モスクの入り口。日本語が書かれている。通常モスクにアラビア語意外の言語が書かれていることはあまりない
それにしても2000年というごく最近できたモスクなのに、なぜ伝統的なオスマン帝国スタイルを採用したのだろう。世俗主義を掲げるトルコは、宗教的なものとはできるだけ距離をとってきた。イスラームを国教としていたオスマン帝国はその最たるものである。
けれども、オスマン帝国は現代のトルコの基礎にもなっているし、偉大すぎる巨大帝国の影響から逃れることは、難しい。600年以上続いた長寿帝国。そして最盛期には、北はルーマニア、南はイエメンに至るまで広大な土地を支配した。オスマン帝国が滅んだ今もなお、トルコのみならず世界各地でオスマン帝国風のモスクが作られ続けられている。オスマン帝国とは関係のない地域にもあるので、そのスタイルの人気ぶりがうかがえる。
ドームだけを切り取れば、まさしくイスタンブールの光景
スタイルとして単純にかっこいいという理由かもしれないし、オスマン帝国の威を借るという目的もあるのかもしれない。実際、2019年に建てられたイスタンブール最大のチャムルジャ・モスクは、オスマン帝国スタイルを採用している。そこには、現トルコ大統領とオスマン帝国の権威をシンクロさせる狙いがあるのでは、という見方もある。
というわけで、トルコらしいモスクといえば、やっぱり威風堂々たるオスマン帝国風、ということでこの形に落ち着いたのかもしれない。
モスク内を彩る装飾
モスクだけを見れば、そこが東京であることを忘れてしまう。しかし、ふと外を見れば、乱雑な電信柱や雑居ビルなど、やはりここは東京なのだと我に帰る。
トルコから遠く離れた極東の東京にあるモスクだ。本場のモスクに比べれば簡素なものだろう、と思っていた。しかし、中へ入るとトルコ現地から資材と職人を呼んできたとあって、その完成度は現地のモスクにも劣らないものだった。いやむしろ、それ以上のものもある。

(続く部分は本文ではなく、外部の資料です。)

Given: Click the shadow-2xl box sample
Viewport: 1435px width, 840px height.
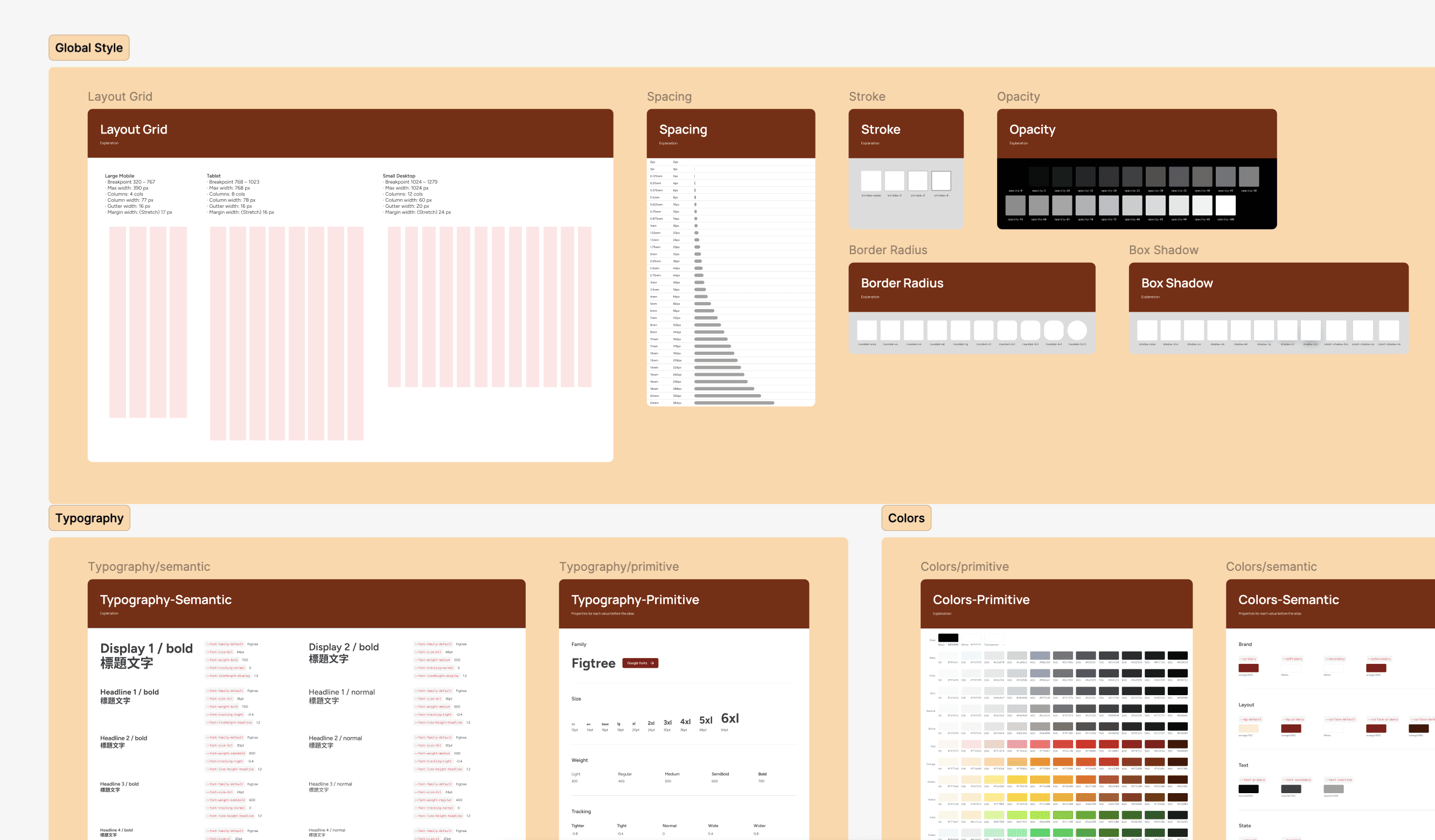Looking at the screenshot, I should [x=1310, y=330].
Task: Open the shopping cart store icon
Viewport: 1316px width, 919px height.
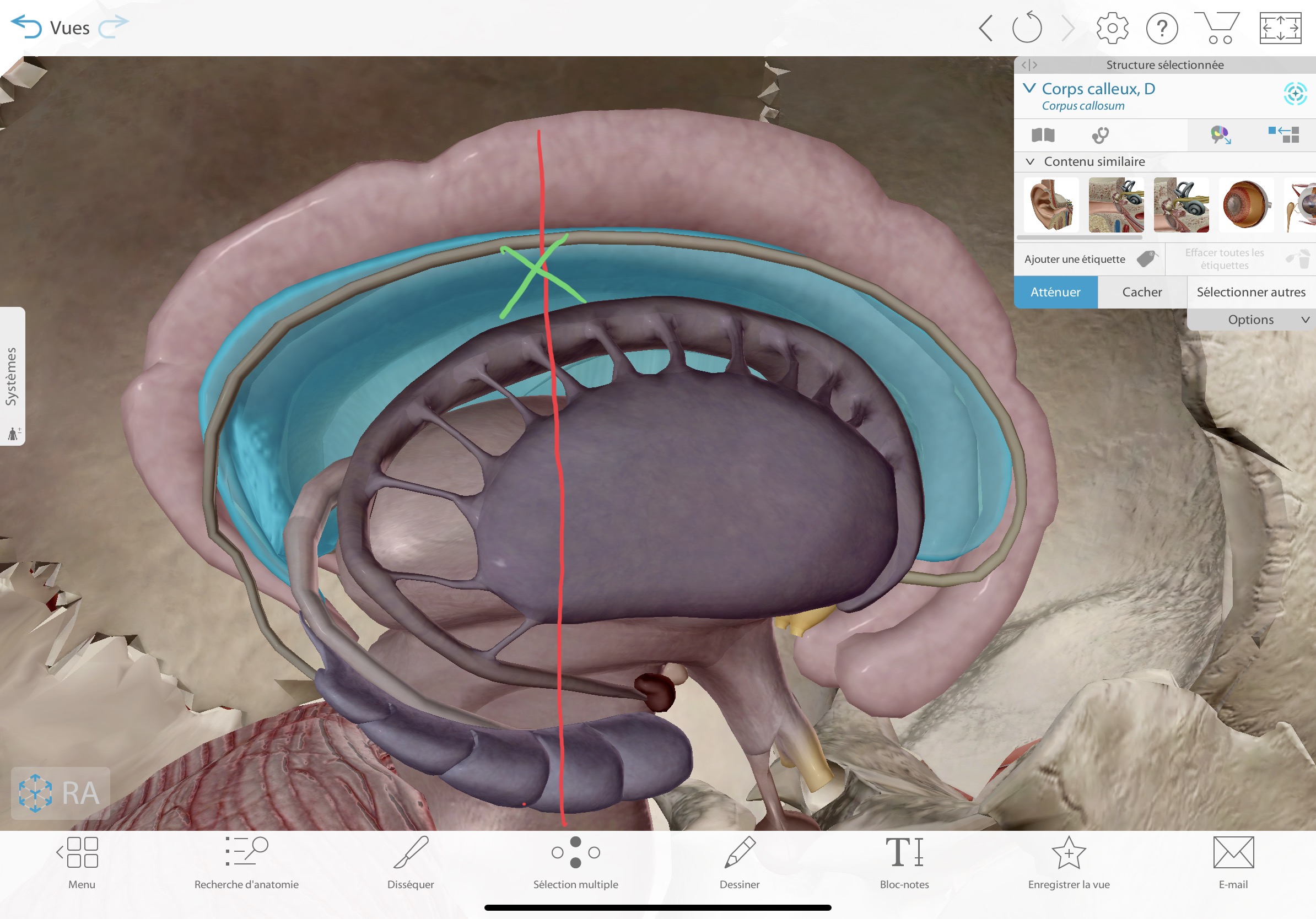Action: [x=1217, y=28]
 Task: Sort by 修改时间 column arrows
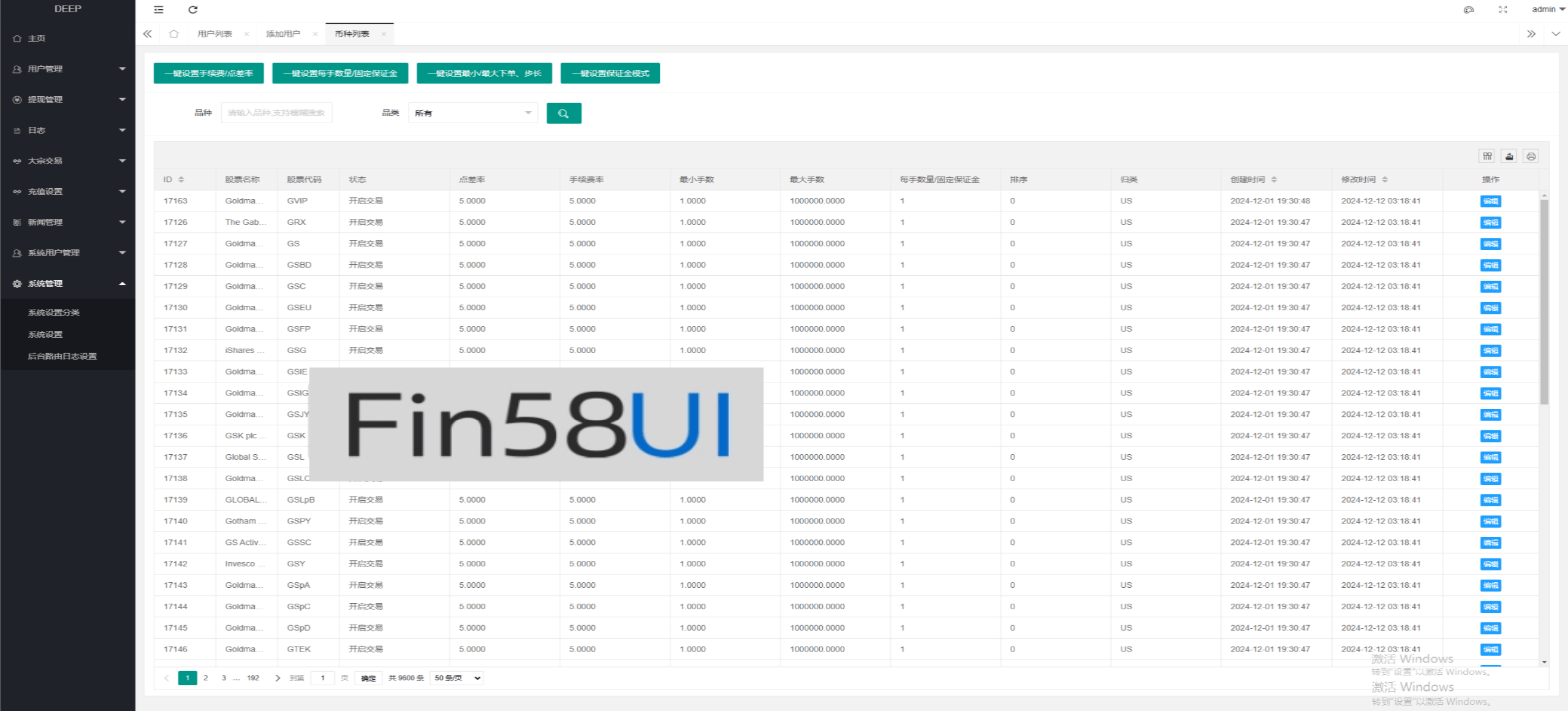(1385, 180)
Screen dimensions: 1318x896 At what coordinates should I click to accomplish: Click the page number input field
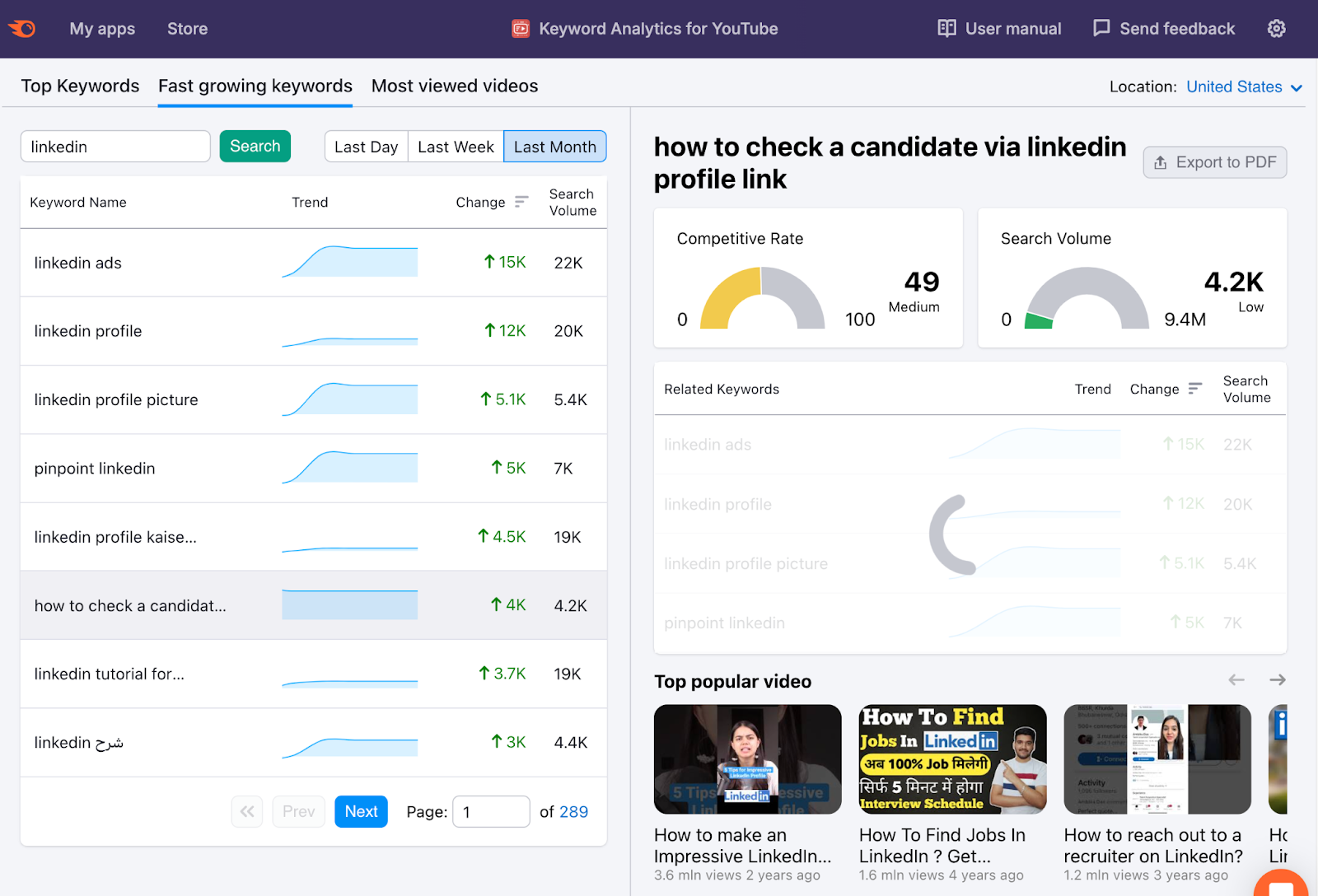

イスラームのモスクは「空間恐怖症」と呼ばれるぐらい、とにかくありとあらゆる面を模様でうめつくす。モスクを彩る装飾は、小さな模様から成り立っている。けれども、それがモスク全体を覆い尽くすと、圧巻の装飾となる。まるでスイミーの法則である。
モスク内には、トルコならではの模様も散りばめられている。チンタマーニと呼ばれる目ん玉のような丸いボールが3つ連なってできたトルコならではのモチーフ。これはもともとチベット仏教やヒンドゥー教に影響を受けたものだと言われている。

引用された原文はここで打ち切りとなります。